TEXT EXTRACT:
+ + + +

Alkaline cleaning (Figure 1, pt. 2 and Figure 2, pt. 2), removes surface
soil and is accomplished by soaking and/or electrolytic processes.  Gas
evolution on the surface of the substrate aids the cleaning agent's action
in electrolytic alkaline cleaning.  More details on electrolytic processes
are given in reference 14 in connection with chromium electroplating tanks.
After cleaning, the substrate is dipped in acid (Figure 1, pt. 3 and
Figure 2, pt. 3) to remove tarnish and to neutralize the alkaline film on
its surface.  At this point, the steel substrate is clean and ready to
accept a metal deposit.

     In the case of decorative chromium plating, an undercoat of copper is
applied to the steel in two plating steps, with an acid rinse between each
step (Figure 1, pts. 4-6).  Next a nickel plate is applied by
electrodeposition (pts. 7 and 8).  These undercoats prohibit undesirable
reactions between the substrate and the final plate which could embrittle
the final product.  Nickel also provides the basic protection and
wear-resistance of the plated part since the decorative chrome layer is very
thin.  The final step in the decorative plating process is the
electrodeposition of a thin layer of chrome (pt. 9).

+ + + +

[Element and text location data]
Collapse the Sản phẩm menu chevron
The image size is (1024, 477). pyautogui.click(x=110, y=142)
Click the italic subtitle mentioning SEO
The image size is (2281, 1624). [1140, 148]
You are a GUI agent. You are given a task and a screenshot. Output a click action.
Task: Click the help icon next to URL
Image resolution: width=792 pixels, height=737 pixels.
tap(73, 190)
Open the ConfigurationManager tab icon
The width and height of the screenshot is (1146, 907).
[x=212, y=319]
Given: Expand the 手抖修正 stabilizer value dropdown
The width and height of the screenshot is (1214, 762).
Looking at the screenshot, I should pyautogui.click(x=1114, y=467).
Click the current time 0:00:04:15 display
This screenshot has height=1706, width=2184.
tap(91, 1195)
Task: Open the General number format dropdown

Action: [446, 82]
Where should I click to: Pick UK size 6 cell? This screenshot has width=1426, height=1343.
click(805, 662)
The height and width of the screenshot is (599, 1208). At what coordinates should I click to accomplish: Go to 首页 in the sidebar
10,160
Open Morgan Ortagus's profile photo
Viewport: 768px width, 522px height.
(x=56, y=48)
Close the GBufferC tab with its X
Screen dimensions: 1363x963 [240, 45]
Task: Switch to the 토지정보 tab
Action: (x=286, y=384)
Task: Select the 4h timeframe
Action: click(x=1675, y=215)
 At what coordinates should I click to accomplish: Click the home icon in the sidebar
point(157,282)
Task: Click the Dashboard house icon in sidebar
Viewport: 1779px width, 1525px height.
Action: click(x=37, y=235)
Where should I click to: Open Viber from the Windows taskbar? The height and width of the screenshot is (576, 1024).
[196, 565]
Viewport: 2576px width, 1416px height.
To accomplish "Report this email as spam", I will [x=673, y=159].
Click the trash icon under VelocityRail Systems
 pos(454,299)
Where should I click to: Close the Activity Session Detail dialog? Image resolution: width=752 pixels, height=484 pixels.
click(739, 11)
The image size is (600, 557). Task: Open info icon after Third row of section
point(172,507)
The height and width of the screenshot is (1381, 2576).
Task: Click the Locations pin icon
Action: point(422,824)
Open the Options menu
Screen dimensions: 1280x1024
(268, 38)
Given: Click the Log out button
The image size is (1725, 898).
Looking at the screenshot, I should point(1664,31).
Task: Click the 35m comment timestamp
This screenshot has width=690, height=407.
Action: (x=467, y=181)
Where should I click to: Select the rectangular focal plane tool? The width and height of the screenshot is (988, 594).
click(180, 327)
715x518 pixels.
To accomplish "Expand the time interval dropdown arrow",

+ + + +

TO-DO LIST:
A: Answer these questions about the chromium plating text:
(i) What does alkaline cleaning remove?
(ii) For what two purposes is the substrate dipped in acid after cleaning?
(iii) Which metal is applied to the steel as an undercoat in two plating steps for decorative chromium plating?
B: In the records, from the first line through the line containing "The image size is (2281, 1624). [1140, 148]", change "italic subtitle" to "bold heading" and leave everything else as it is. Give only those lines.
The text and the records come from separate sources.

SOLUTIONS TO EACH TASK:
A:
(i) Surface soil.
(ii) To remove tarnish and to neutralize the alkaline film on its surface.
(iii) Copper.

B:
Collapse the Sản phẩm menu chevron
The image size is (1024, 477). pyautogui.click(x=110, y=142)
Click the bold heading mentioning SEO
The image size is (2281, 1624). [1140, 148]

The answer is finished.